Hablar de locuras no es tarea sencilla, más si se trata de niños.
Hay una larga tradición de captura de la infancia en los distintos discursos que la vuelven objeto de tratamientos en función de la idea que se hacen del sufrimiento que portan y el lugar que ocupa en el aparato colectivo más allá de los sujetos implicados.

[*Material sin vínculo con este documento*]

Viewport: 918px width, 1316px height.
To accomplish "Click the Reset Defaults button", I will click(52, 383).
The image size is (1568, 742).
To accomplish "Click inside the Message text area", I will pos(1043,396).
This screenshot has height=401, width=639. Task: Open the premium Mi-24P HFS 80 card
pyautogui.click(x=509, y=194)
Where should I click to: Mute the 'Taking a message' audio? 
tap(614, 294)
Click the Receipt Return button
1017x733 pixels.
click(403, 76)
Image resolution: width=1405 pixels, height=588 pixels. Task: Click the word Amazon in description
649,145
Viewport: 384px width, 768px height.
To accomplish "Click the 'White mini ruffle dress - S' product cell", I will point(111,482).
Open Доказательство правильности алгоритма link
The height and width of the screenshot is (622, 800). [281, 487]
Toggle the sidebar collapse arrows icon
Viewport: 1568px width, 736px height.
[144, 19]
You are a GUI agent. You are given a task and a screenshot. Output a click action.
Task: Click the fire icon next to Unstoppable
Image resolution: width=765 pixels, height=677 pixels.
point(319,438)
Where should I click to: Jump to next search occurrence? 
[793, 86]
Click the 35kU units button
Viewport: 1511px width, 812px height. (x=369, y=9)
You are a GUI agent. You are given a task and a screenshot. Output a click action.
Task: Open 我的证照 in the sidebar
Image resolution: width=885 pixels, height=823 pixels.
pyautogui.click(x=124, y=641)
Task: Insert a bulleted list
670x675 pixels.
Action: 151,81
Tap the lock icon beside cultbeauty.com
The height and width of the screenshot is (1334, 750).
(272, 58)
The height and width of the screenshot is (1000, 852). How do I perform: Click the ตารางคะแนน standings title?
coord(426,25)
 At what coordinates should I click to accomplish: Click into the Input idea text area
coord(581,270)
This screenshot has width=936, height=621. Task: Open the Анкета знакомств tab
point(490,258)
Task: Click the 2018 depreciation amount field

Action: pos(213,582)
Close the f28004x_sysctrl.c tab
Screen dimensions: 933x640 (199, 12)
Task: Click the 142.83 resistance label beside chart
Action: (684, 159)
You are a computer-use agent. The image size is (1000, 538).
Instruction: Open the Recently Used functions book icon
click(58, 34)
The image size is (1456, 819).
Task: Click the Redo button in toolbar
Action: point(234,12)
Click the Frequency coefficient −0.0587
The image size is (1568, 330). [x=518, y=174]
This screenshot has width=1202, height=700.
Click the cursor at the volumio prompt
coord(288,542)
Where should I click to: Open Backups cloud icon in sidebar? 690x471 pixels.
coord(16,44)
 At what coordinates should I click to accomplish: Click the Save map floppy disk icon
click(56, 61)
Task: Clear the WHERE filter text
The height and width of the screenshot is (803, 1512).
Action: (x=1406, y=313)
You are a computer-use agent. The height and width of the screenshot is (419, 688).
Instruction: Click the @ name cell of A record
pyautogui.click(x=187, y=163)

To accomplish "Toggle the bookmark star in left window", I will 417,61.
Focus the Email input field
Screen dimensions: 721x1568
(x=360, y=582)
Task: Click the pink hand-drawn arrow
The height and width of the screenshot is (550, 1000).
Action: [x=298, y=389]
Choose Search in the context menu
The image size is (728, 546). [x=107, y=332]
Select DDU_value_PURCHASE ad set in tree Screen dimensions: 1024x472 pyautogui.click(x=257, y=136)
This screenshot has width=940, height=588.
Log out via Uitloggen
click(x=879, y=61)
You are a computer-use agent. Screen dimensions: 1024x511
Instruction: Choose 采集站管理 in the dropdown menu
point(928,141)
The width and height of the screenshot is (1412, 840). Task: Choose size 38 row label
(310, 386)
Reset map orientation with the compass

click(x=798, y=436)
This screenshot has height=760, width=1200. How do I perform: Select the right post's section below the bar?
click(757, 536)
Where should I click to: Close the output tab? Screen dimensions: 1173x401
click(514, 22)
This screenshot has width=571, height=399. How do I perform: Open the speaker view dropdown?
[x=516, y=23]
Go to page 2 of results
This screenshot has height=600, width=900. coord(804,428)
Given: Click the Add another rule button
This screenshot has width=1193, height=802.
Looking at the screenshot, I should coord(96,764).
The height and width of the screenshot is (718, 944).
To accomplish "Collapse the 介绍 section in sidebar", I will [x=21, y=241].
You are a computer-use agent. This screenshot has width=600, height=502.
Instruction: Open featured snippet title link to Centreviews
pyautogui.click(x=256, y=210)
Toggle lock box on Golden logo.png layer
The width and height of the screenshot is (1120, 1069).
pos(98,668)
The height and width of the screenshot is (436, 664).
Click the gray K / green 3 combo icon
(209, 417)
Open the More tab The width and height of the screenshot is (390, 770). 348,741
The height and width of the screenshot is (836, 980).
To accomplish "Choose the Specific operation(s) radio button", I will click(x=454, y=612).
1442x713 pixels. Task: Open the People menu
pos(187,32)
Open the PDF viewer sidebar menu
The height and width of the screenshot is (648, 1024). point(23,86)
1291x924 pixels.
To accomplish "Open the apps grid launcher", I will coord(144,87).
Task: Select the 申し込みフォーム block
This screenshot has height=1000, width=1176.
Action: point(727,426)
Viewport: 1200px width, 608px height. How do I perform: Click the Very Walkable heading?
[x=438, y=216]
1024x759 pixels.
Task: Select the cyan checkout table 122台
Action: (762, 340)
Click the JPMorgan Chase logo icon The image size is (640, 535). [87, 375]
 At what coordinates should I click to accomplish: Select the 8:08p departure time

La infancia es una construcción que tiene coordenadas históricas que ubican su aparición como hecho de discurso con sus consecuencias. Ya desde su etimología se devela el lugar que le es asignado, infans del latín: el que no habla, no por el sesgo del que no puede hablar sino del que no puede representarse como sujeto de la palabra. Es este lugar de objeto que determina un tratamiento, es decir abre la puerta para que nos encarguemos de los niños en nombre de las mejores intenciones. El niño se despega del hombre y empieza a tener visibilidad asociado a aquello que hay que educar. Desde aquella “tabula rasa” hasta los programas de entrenamientos actuales en comunicación y funcionamiento cognitivo y socio-afectivo el niño es sumido como de lo que hay que ocuparse.
La cuestión es, ¿cómo acercarnos a la locura en los niños para no prolongar ese lugar de objeto de sujeción del Otro? ¿Cómo el discurso psicoanalítico puede agujerearse en tanto discurso para abrir una localización vacía del niño como fin? Para no hacer de él el objeto de sus cuidados alienando lo que hay de sujeto en su existencia.